▸ **PROVIDED PASSAGE**
As the nation grapples with another school shooting by another person with mental illness, I can’t help but think about those with dementia who exhibit violent behavior.

It’s not something a lot of people want to think about or discuss. But the truth is that those with Alzheimer’s and other dementias can become violent. My own father became physically violent towards my mother as he sank into the middle stages of Alzheimer’s.

I can only imagine what would have transpired if my mother had called the police the night that my father struck her in the jaw. His flashes of anger and paranoia were at the peak at this time. I can see him lashing out at authority. I can see him ending up like Stanley Downen.

Downen was 77 and was in the latter stages of Alzheimer’s, Reuters reported. Police were called to the nursing home he resided at because of a wandering resident. Downen had slipped outside of the facility’s gate, and staff members were trying to encourage him back in.

Downen, a former iron worker who had served in the Navy, was angry and cursing.  He said he wanted to go home. He grabbed rocks from the ground, and threatened to throw them. As the officers approached, one was concerned enough about the threat that he decided to use his Taser on Downen. The older man went down quickly,  his head striking the pavement. He was taken to the hospital and never left. He died three weeks later.

There have been warnings about using Tasers and similar products on the elder population, as they are associated with a higher risk of injury and death, but the officer involved in this case claimed he never heard about the warnings. A lawsuit filed by family against the city and state was settled in the family’s favor.

It’s situations like these that are so difficult to manage. Mental illness by its vary nature is unpredictable and can unleash violent behavior. How do we show compassion for those with mental illness while protecting innocent lives? At what point is force necessary? And perhaps most importantly, how do we prevent these situations from occurring?

In the case of Mr. Downen, better security protocols and perhaps more staffing could have prevented his escape from the nursing home. Better training and established protocols could have determined a different course of action once the police were involved.

One thing seems clear to me: whether you are 18 or 80, we have to figure out a better was to manage mental illness in this country. We either bury our heads in the sand in denial or we overmedicate people into zombies. We need to open an honest dialogue on the subject and then take concrete actions based upon those discussions.

▸ **SOURCE INFORMATION**
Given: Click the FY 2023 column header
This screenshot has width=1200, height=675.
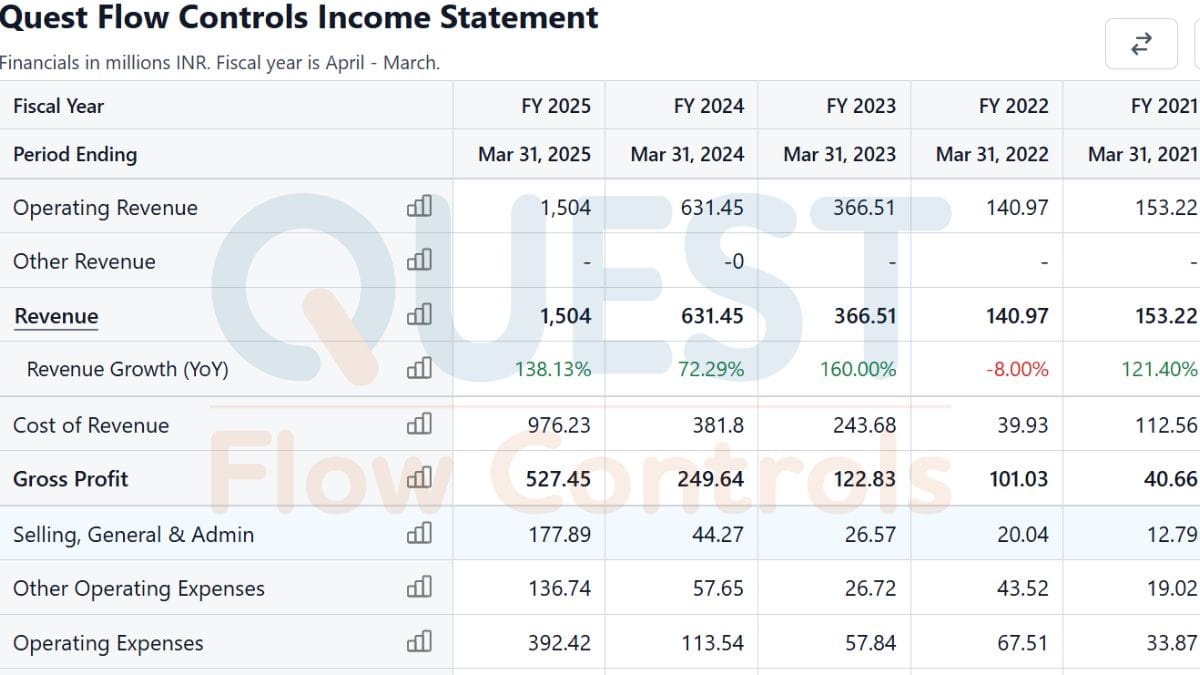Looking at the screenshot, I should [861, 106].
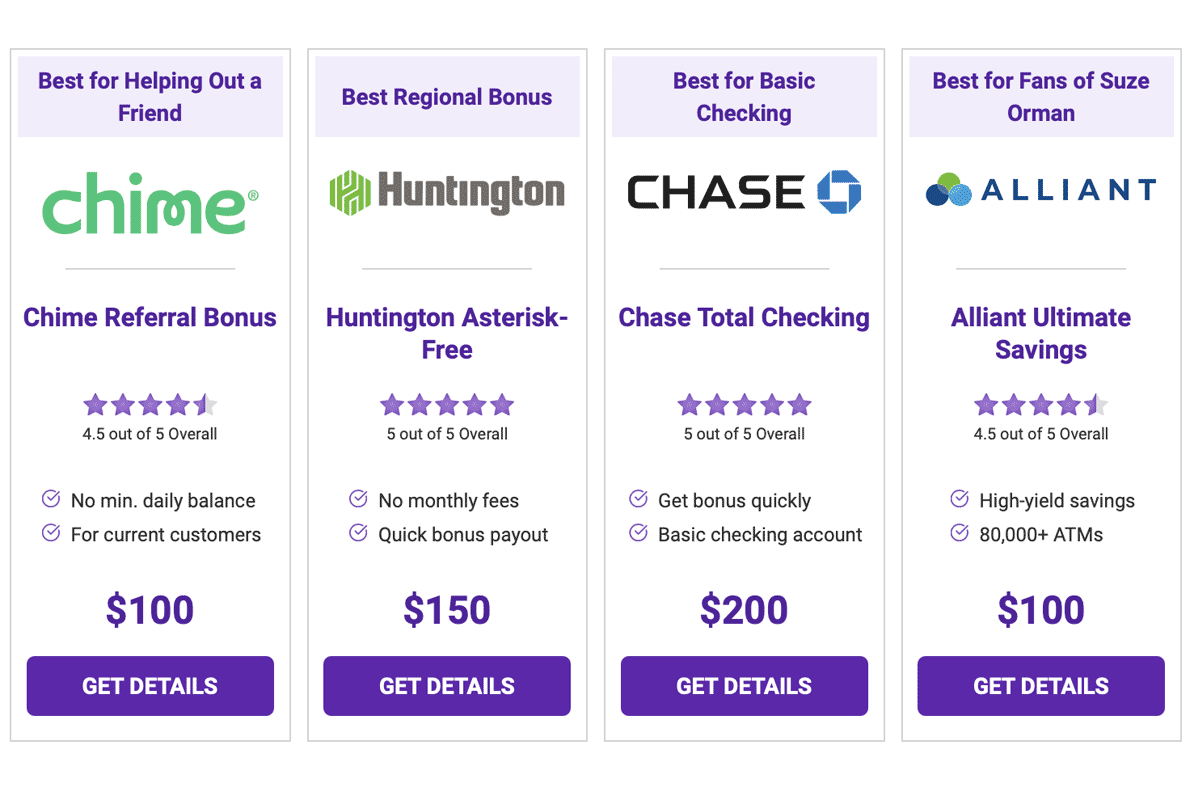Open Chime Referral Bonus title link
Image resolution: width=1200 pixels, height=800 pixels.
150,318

---

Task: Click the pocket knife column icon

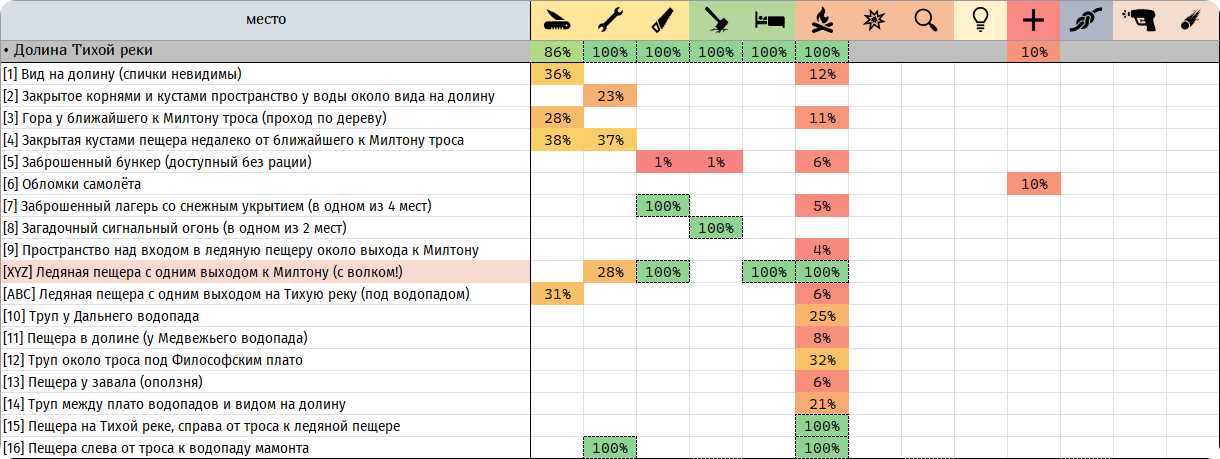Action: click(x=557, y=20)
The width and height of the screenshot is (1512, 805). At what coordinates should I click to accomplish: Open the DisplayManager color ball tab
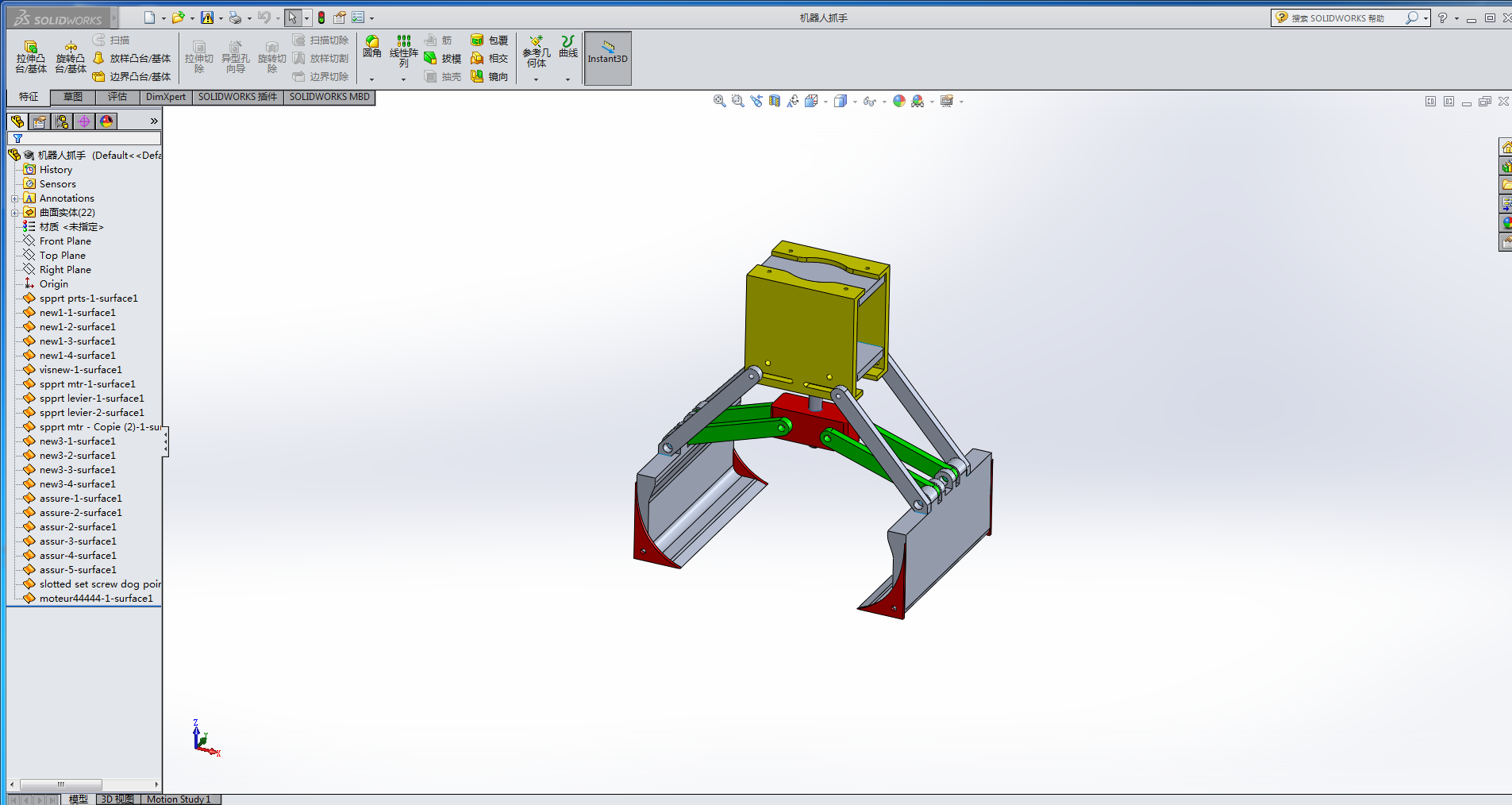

▸ **ACTIVITY LIST**
• A. Answer these questions using the piece on dementia and violent behavior, one line per answer, marked as the questions are.
(i) Where did the writer's father strike the writer's mother?
(ii) How old was Stanley Downen?
(iii) How was the family's lawsuit against the city and state resolved?
• B. Print the part of the piece on dementia and violent behavior from "Downen was 77" up to and including "him back in.", with no changes.

▸ **ANSWERS TO THE TASKS**
• A.
(i) In the jaw.
(ii) 77.
(iii) It was settled in the family's favor.

• B.
Downen was 77 and was in the latter stages of Alzheimer’s, Reuters reported. Police were called to the nursing home he resided at because of a wandering resident. Downen had slipped outside of the facility’s gate, and staff members were trying to encourage him back in.